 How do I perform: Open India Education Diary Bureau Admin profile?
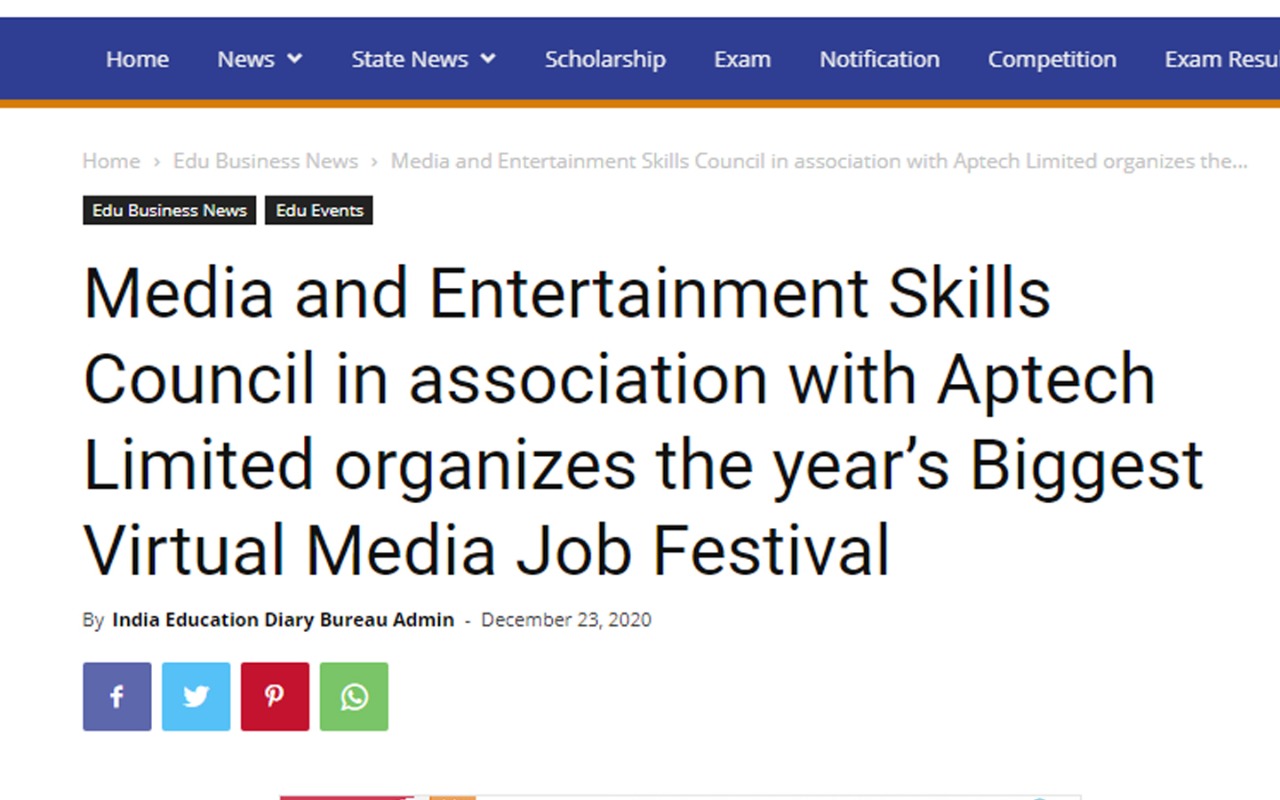283,620
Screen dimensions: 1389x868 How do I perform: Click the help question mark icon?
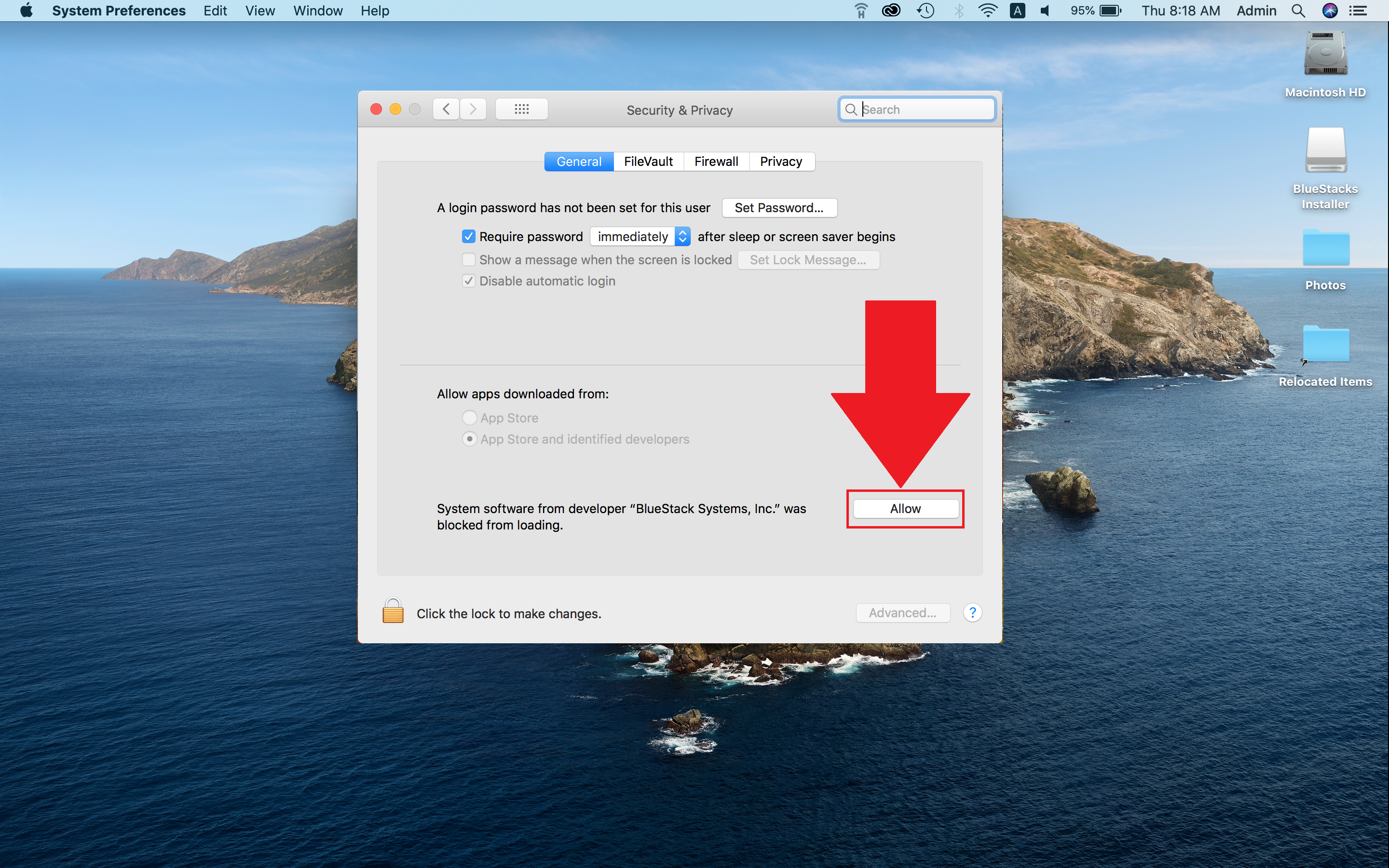(972, 613)
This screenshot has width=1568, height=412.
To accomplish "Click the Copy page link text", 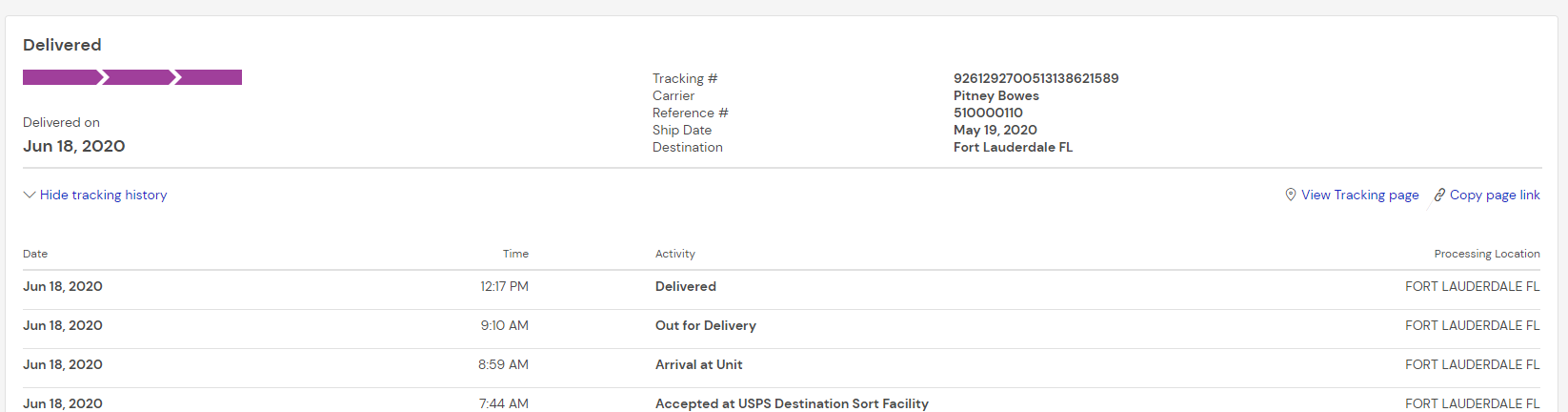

__________

→ AIM
Keep only the lines above that contain the word "perform", and write them out in their original order.

→ RESULT BELOW
 How do I perform: Open India Education Diary Bureau Admin profile?
Screen dimensions: 1389x868 How do I perform: Click the help question mark icon?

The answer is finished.